* What you should do
Reproduce the data below verbatim, line for line, with no changes.

* Stored data entries
━━━━━━━━━━━━━━━━━━━━

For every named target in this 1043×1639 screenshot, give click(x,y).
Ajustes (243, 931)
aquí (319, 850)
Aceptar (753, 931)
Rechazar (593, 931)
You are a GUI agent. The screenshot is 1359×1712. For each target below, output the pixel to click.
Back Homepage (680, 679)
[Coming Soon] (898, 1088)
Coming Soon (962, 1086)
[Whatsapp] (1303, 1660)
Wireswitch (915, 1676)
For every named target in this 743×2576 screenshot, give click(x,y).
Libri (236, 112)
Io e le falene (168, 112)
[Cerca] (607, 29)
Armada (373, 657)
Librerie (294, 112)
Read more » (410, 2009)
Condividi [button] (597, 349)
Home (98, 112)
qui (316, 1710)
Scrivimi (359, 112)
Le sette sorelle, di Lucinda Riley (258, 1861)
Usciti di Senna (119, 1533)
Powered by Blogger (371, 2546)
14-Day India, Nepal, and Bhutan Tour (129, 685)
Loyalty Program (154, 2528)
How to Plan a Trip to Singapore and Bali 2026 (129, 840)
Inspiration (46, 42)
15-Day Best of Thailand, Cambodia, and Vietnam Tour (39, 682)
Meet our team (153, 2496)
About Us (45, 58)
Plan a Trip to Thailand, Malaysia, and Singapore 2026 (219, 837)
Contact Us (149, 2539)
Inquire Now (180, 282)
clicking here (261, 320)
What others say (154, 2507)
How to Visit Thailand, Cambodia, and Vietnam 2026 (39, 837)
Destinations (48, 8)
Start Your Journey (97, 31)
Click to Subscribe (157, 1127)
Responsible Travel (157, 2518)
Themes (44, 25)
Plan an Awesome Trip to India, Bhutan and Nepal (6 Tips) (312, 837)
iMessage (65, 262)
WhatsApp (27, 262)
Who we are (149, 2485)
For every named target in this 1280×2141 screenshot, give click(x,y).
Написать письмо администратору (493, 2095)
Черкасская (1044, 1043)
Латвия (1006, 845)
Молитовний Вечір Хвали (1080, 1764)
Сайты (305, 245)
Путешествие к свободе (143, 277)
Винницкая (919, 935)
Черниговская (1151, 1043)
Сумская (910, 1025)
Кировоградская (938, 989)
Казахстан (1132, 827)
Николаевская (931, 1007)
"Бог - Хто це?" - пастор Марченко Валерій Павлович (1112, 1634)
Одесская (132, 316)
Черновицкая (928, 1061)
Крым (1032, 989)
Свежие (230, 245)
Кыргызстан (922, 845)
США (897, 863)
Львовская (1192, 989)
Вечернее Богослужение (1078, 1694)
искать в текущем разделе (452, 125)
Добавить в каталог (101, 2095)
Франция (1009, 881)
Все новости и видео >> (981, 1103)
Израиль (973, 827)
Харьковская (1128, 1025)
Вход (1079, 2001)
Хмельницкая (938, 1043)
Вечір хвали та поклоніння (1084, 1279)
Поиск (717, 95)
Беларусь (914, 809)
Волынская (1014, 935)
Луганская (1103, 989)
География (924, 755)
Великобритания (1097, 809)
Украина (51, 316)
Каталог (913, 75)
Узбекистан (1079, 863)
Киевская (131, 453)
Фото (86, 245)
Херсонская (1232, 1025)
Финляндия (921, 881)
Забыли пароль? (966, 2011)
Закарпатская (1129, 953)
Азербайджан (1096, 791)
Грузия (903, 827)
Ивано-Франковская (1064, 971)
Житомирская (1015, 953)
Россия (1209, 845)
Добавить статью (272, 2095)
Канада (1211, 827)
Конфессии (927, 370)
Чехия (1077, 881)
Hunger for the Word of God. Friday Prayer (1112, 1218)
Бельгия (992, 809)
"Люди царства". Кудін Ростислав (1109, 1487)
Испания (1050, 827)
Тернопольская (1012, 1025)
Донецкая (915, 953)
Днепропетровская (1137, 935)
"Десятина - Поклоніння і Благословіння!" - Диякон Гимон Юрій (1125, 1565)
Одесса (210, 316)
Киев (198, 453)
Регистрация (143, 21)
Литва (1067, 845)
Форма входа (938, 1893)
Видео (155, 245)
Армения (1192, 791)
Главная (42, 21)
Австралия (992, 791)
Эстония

━━━━━━━━━━━━━━━━━━━━

* Task response
For every named target in this 1043×1639 screenshot, give click(x,y).
Ajustes (243, 931)
aquí (319, 850)
Aceptar (753, 931)
Rechazar (593, 931)
You are a GUI agent. The screenshot is 1359×1712. For each target below, output the pixel to click.
Back Homepage (680, 679)
[Coming Soon] (898, 1088)
Coming Soon (962, 1086)
[Whatsapp] (1303, 1660)
Wireswitch (915, 1676)
For every named target in this 743×2576 screenshot, give click(x,y).
Libri (236, 112)
Io e le falene (168, 112)
[Cerca] (607, 29)
Armada (373, 657)
Librerie (294, 112)
Read more » (410, 2009)
Condividi [button] (597, 349)
Home (98, 112)
qui (316, 1710)
Scrivimi (359, 112)
Le sette sorelle, di Lucinda Riley (258, 1861)
Usciti di Senna (119, 1533)
Powered by Blogger (371, 2546)
14-Day India, Nepal, and Bhutan Tour (129, 685)
Loyalty Program (154, 2528)
How to Plan a Trip to Singapore and Bali 2026 (129, 840)
Inspiration (46, 42)
15-Day Best of Thailand, Cambodia, and Vietnam Tour (39, 682)
Meet our team (153, 2496)
About Us (45, 58)
Plan a Trip to Thailand, Malaysia, and Singapore 2026 (219, 837)
Contact Us (149, 2539)
Inquire Now (180, 282)
clicking here (261, 320)
What others say (154, 2507)
How to Visit Thailand, Cambodia, and Vietnam 2026 (39, 837)
Destinations (48, 8)
Start Your Journey (97, 31)
Click to Subscribe (157, 1127)
Responsible Travel (157, 2518)
Themes (44, 25)
Plan an Awesome Trip to India, Bhutan and Nepal (6 Tips) (312, 837)
iMessage (65, 262)
WhatsApp (27, 262)
Who we are (149, 2485)
For every named target in this 1280×2141 screenshot, give click(x,y).
Написать письмо администратору (493, 2095)
Черкасская (1044, 1043)
Латвия (1006, 845)
Молитовний Вечір Хвали (1080, 1764)
Сайты (305, 245)
Путешествие к свободе (143, 277)
Винницкая (919, 935)
Черниговская (1151, 1043)
Сумская (910, 1025)
Кировоградская (938, 989)
Казахстан (1132, 827)
Николаевская (931, 1007)
"Бог - Хто це?" - пастор Марченко Валерій Павлович (1112, 1634)
Одесская (132, 316)
Черновицкая (928, 1061)
Крым (1032, 989)
Свежие (230, 245)
Кыргызстан (922, 845)
США (897, 863)
Львовская (1192, 989)
Вечернее Богослужение (1078, 1694)
искать в текущем разделе (452, 125)
Добавить в каталог (101, 2095)
Франция (1009, 881)
Все новости и видео >> (981, 1103)
Израиль (973, 827)
Харьковская (1128, 1025)
Вход (1079, 2001)
Хмельницкая (938, 1043)
Вечір хвали та поклоніння (1084, 1279)
Поиск (717, 95)
Беларусь (914, 809)
Волынская (1014, 935)
Луганская (1103, 989)
География (924, 755)
Великобритания (1097, 809)
Украина (51, 316)
Каталог (913, 75)
Узбекистан (1079, 863)
Киевская (131, 453)
Фото (86, 245)
Херсонская (1232, 1025)
Финляндия (921, 881)
Забыли пароль? (966, 2011)
Закарпатская (1129, 953)
Азербайджан (1096, 791)
Грузия (903, 827)
Ивано-Франковская (1064, 971)
Житомирская (1015, 953)
Россия (1209, 845)
Добавить статью (272, 2095)
Канада (1211, 827)
Конфессии (927, 370)
Чехия (1077, 881)
Hunger for the Word of God. Friday Prayer (1112, 1218)
Бельгия (992, 809)
"Люди царства". Кудін Ростислав (1109, 1487)
Испания (1050, 827)
Тернопольская (1012, 1025)
Донецкая (915, 953)
Днепропетровская (1137, 935)
"Десятина - Поклоніння і Благословіння!" - Диякон Гимон Юрій (1125, 1565)
Одесса (210, 316)
Киев (198, 453)
Регистрация (143, 21)
Литва (1067, 845)
Форма входа (938, 1893)
Видео (155, 245)
Армения (1192, 791)
Главная (42, 21)
Австралия (992, 791)
Эстония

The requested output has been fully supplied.